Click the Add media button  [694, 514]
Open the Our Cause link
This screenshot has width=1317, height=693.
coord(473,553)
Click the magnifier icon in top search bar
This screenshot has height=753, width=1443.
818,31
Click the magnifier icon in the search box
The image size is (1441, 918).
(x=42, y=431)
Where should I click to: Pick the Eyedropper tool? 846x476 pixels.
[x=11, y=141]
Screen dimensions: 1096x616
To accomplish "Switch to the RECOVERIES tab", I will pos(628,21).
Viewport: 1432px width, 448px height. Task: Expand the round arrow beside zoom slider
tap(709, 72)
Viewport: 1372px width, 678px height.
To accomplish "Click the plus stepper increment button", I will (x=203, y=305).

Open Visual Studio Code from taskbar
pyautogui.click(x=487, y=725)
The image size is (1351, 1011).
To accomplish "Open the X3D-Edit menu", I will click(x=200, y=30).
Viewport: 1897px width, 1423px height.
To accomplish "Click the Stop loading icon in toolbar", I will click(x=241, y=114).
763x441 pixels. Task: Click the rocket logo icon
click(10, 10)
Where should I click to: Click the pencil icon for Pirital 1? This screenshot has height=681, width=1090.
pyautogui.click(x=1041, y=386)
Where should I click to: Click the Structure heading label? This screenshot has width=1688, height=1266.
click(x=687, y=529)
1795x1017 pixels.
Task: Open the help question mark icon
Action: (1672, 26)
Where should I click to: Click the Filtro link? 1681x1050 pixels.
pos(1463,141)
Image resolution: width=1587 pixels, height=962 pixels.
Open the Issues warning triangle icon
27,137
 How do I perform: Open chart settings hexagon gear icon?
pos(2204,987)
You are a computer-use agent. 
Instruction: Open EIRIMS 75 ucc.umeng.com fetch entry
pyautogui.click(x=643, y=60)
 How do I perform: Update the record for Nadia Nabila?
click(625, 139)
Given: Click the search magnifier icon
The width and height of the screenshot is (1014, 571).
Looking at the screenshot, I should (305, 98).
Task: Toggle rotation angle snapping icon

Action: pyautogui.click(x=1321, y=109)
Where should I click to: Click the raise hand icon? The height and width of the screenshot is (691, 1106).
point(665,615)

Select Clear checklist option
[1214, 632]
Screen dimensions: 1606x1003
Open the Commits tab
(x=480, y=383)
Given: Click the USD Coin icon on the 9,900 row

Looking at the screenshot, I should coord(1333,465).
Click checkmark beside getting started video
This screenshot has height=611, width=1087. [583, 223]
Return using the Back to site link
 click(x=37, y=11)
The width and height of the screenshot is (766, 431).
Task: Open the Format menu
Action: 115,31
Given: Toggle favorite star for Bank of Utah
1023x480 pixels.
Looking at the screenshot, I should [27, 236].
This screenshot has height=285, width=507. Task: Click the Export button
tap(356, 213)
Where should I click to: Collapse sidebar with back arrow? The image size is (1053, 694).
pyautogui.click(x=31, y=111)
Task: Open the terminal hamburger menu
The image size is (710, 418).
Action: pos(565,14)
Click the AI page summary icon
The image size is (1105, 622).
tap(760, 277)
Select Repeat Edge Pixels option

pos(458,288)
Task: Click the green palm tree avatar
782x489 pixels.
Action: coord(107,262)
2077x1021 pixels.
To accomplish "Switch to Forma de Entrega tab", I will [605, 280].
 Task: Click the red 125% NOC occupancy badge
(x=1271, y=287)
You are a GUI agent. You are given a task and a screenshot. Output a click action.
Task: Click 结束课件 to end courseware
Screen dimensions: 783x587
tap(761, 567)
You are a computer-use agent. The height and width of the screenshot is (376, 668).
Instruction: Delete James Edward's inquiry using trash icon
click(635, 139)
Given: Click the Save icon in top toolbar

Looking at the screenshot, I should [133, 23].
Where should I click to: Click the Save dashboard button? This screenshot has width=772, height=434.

» Problem details
What you return must be the entries, given again word for word.

» Solution
Click the Add media button  [694, 514]
Open the Our Cause link
This screenshot has width=1317, height=693.
coord(473,553)
Click the magnifier icon in top search bar
This screenshot has height=753, width=1443.
818,31
Click the magnifier icon in the search box
The image size is (1441, 918).
(x=42, y=431)
Where should I click to: Pick the Eyedropper tool? 846x476 pixels.
[x=11, y=141]
Screen dimensions: 1096x616
To accomplish "Switch to the RECOVERIES tab", I will pos(628,21).
Viewport: 1432px width, 448px height. Task: Expand the round arrow beside zoom slider
tap(709, 72)
Viewport: 1372px width, 678px height.
To accomplish "Click the plus stepper increment button", I will (x=203, y=305).

Open Visual Studio Code from taskbar
pyautogui.click(x=487, y=725)
The image size is (1351, 1011).
To accomplish "Open the X3D-Edit menu", I will click(x=200, y=30).
Viewport: 1897px width, 1423px height.
To accomplish "Click the Stop loading icon in toolbar", I will click(x=241, y=114).
763x441 pixels. Task: Click the rocket logo icon
click(10, 10)
Where should I click to: Click the pencil icon for Pirital 1? This screenshot has height=681, width=1090.
pyautogui.click(x=1041, y=386)
Where should I click to: Click the Structure heading label? This screenshot has width=1688, height=1266.
click(x=687, y=529)
1795x1017 pixels.
Task: Open the help question mark icon
Action: (1672, 26)
Where should I click to: Click the Filtro link? 1681x1050 pixels.
pos(1463,141)
Image resolution: width=1587 pixels, height=962 pixels.
Open the Issues warning triangle icon
27,137
 How do I perform: Open chart settings hexagon gear icon?
pos(2204,987)
You are a computer-use agent. 
Instruction: Open EIRIMS 75 ucc.umeng.com fetch entry
pyautogui.click(x=643, y=60)
 How do I perform: Update the record for Nadia Nabila?
click(625, 139)
Given: Click the search magnifier icon
The width and height of the screenshot is (1014, 571).
Looking at the screenshot, I should (305, 98).
Task: Toggle rotation angle snapping icon

Action: pyautogui.click(x=1321, y=109)
Where should I click to: Click the raise hand icon? The height and width of the screenshot is (691, 1106).
point(665,615)

Select Clear checklist option
[1214, 632]
Screen dimensions: 1606x1003
Open the Commits tab
(x=480, y=383)
Given: Click the USD Coin icon on the 9,900 row

Looking at the screenshot, I should coord(1333,465).
Click checkmark beside getting started video
This screenshot has height=611, width=1087. [583, 223]
Return using the Back to site link
 click(x=37, y=11)
The width and height of the screenshot is (766, 431).
Task: Open the Format menu
Action: 115,31
Given: Toggle favorite star for Bank of Utah
1023x480 pixels.
Looking at the screenshot, I should [27, 236].
This screenshot has height=285, width=507. Task: Click the Export button
tap(356, 213)
Where should I click to: Collapse sidebar with back arrow? The image size is (1053, 694).
pyautogui.click(x=31, y=111)
Task: Open the terminal hamburger menu
The image size is (710, 418).
Action: pos(565,14)
Click the AI page summary icon
The image size is (1105, 622).
tap(760, 277)
Select Repeat Edge Pixels option

pos(458,288)
Task: Click the green palm tree avatar
782x489 pixels.
Action: coord(107,262)
2077x1021 pixels.
To accomplish "Switch to Forma de Entrega tab", I will [605, 280].
 Task: Click the red 125% NOC occupancy badge
(x=1271, y=287)
You are a GUI agent. You are given a task and a screenshot. Output a click action.
Task: Click 结束课件 to end courseware
Screen dimensions: 783x587
tap(761, 567)
You are a computer-use agent. The height and width of the screenshot is (376, 668).
Instruction: Delete James Edward's inquiry using trash icon
click(635, 139)
Given: Click the Save icon in top toolbar

Looking at the screenshot, I should [133, 23].
Where should I click to: Click the Save dashboard button? This screenshot has width=772, height=434.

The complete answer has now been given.